TEXTO EM ESTUDO ▸
O Globo
A produção e a distribuição de drogas são um
dado essencial não apenas na economia, mas na vida social de nosso continente
Tinha vários temas na cabeça e, de um modo
geral, isso é bom. No entanto não posso escapar do Equador. O que
aconteceu lá é importante para o Brasil e também para os Estados Unidos e a
Europa, mesmo que se finjam de mortos.
A produção e a distribuição de drogas são um dado essencial não apenas na economia, mas na própria vida social de nosso continente. O impacto delas na vida dos outros países é menor que aqui, onde muita gente morre ou é subjugada nas áreas ocupadas pelo tráfico. O caso brasileiro é especial. Por aqui passam rotas de drogas, e o país tornou-se o segundo maior consumidor mundial de cocaína.
Outro dia, escrevi um artigo comparando
alguns pontos da violência no México com o
Brasil. O Equador tornou-se uma espécie de novo México. Atos de terrorismo para
demonstrar força não são inéditos no Brasil. Recentemente, a milícia da Zona
Oeste do Rio incendiou um grande número de veículos na cidade. Seu líder hoje
está preso. Mas o domínio territorial do crime permanece inalterado.
Já escrevi sobre como as milícias ameaçaram a
produção de energia solar na Região Metropolitana do Rio. Queriam dinheiro. Na
semana passada, uma obra pública em Piedade, Zona Norte do Rio, foi ameaçada
por três homens: o preço para finalizá-la seria R$ 500 mil.

DADOS ▸
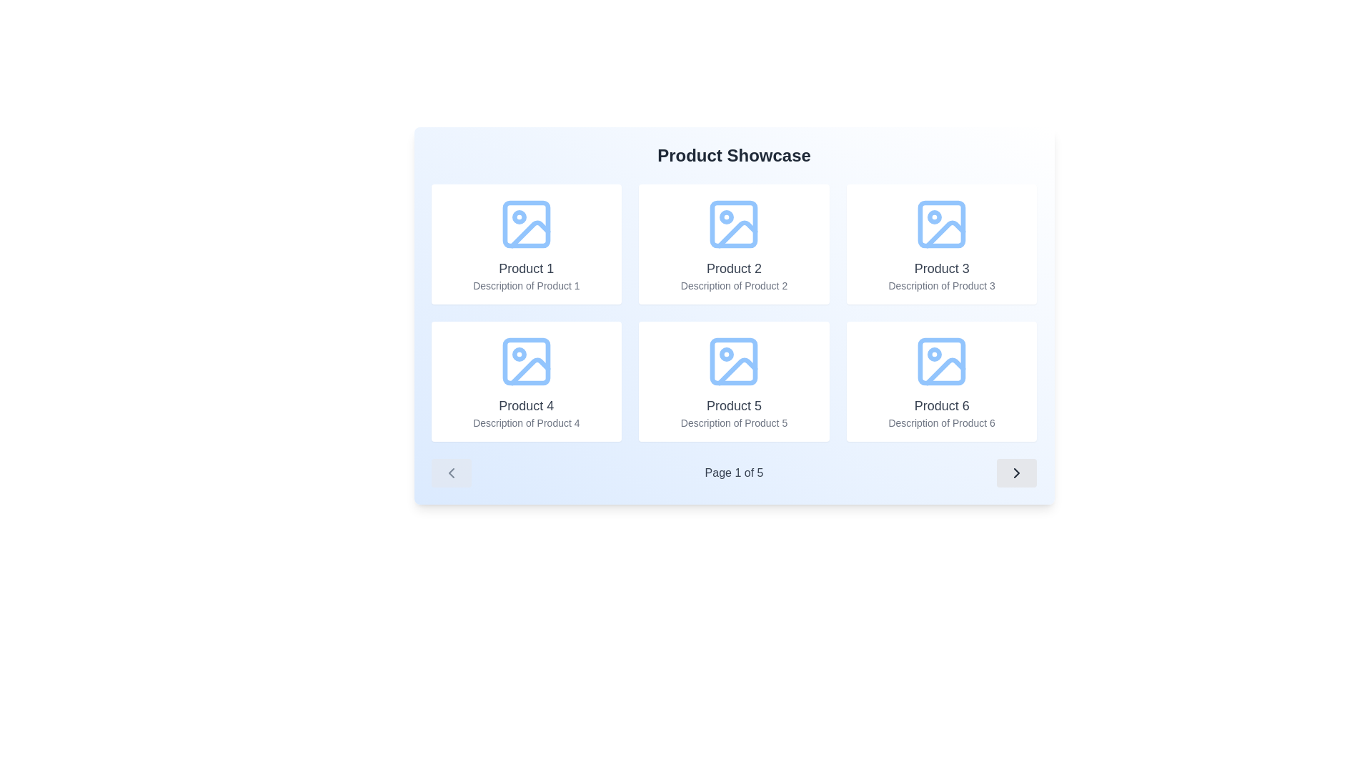 The width and height of the screenshot is (1372, 772). Describe the element at coordinates (525, 422) in the screenshot. I see `text label that displays 'Description of Product 4', which is located below the title 'Product 4' within the card in the second row, first column of the grid` at that location.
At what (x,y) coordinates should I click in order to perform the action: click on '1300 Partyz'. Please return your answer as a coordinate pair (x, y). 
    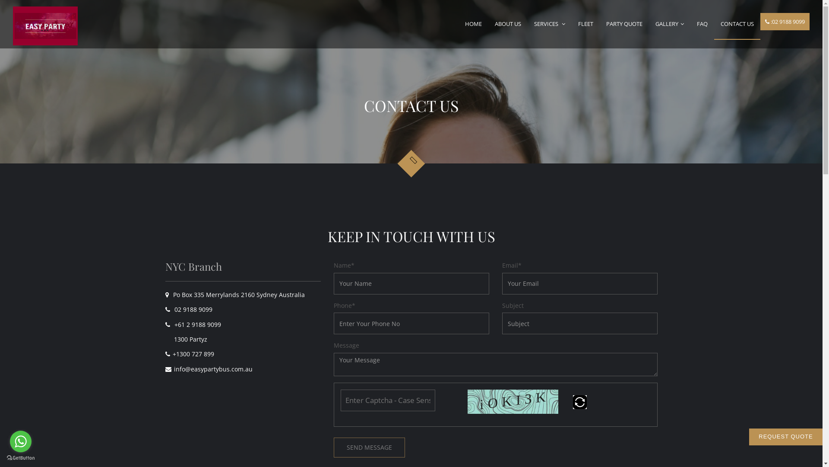
    Looking at the image, I should click on (187, 338).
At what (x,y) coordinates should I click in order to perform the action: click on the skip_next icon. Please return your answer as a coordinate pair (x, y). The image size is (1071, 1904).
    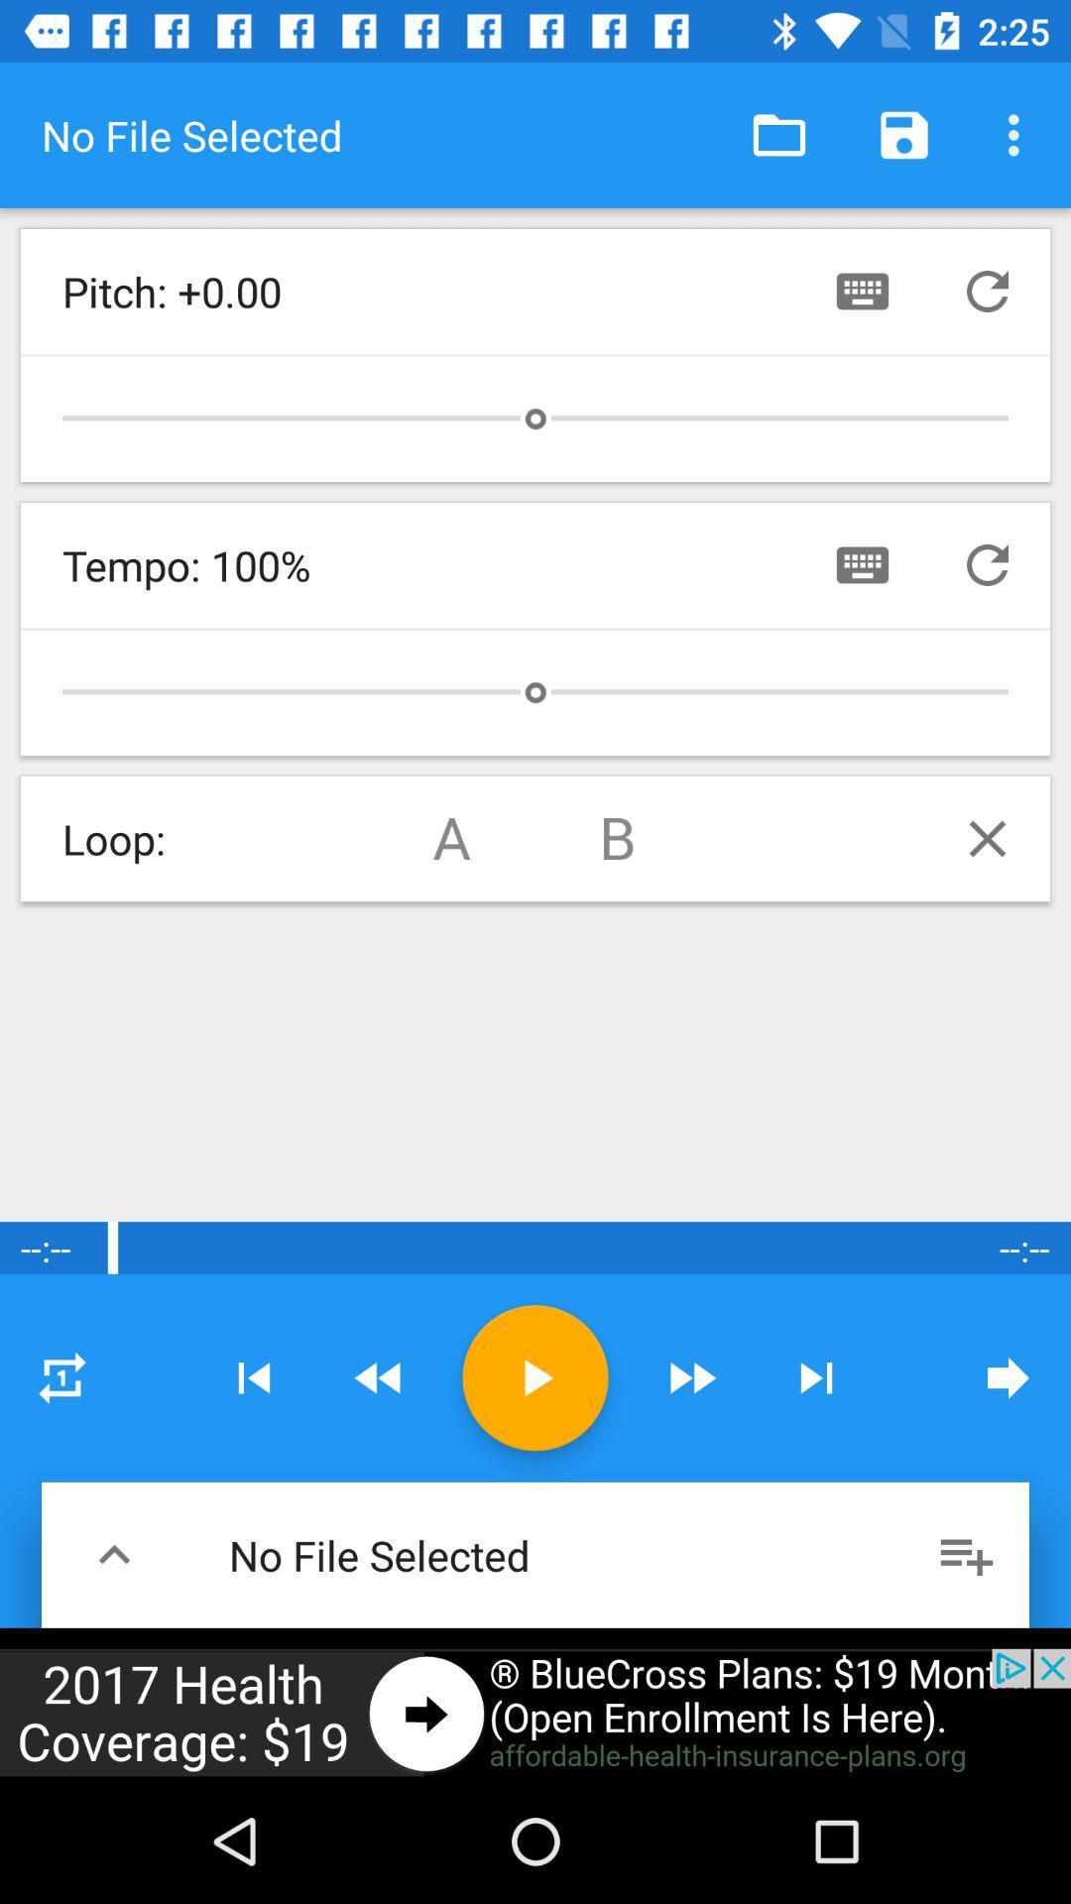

ENUNCIADO A ▸
Responda, com base no texto em estudo:
(i) Que posição o Brasil ocupa entre os consumidores mundiais de cocaína?
(ii) Que país, segundo o texto, tornou-se uma espécie de novo México?
(iii) Qual seria o preço exigido para finalizar a obra pública em Piedade?
ENUNCIADO B ▸
Edite o trecho do texto em estudo que começa em "A produção e a distribuição de drogas são um dado" e segue até "crime permanece inalterado.", substituindo "veículos" por "automóveis".
ENUNCIADO C ▸
Liste todos os países citados nominalmente no texto em estudo.

RESPOSTA A ▸
(i) O Brasil é o segundo maior consumidor mundial de cocaína.
(ii) O Equador.
(iii) R$ 500 mil.

RESPOSTA B ▸
A produção e a distribuição de drogas são um dado essencial não apenas na economia, mas na própria vida social de nosso continente. O impacto delas na vida dos outros países é menor que aqui, onde muita gente morre ou é subjugada nas áreas ocupadas pelo tráfico. O caso brasileiro é especial. Por aqui passam rotas de drogas, e o país tornou-se o segundo maior consumidor mundial de cocaína.
Outro dia, escrevi um artigo comparando
alguns pontos da violência no México com o
Brasil. O Equador tornou-se uma espécie de novo México. Atos de terrorismo para
demonstrar força não são inéditos no Brasil. Recentemente, a milícia da Zona
Oeste do Rio incendiou um grande número de automóveis na cidade. Seu líder hoje
está preso. Mas o domínio territorial do crime permanece inalterado.

RESPOSTA C ▸
Equador, Brasil, Estados Unidos, México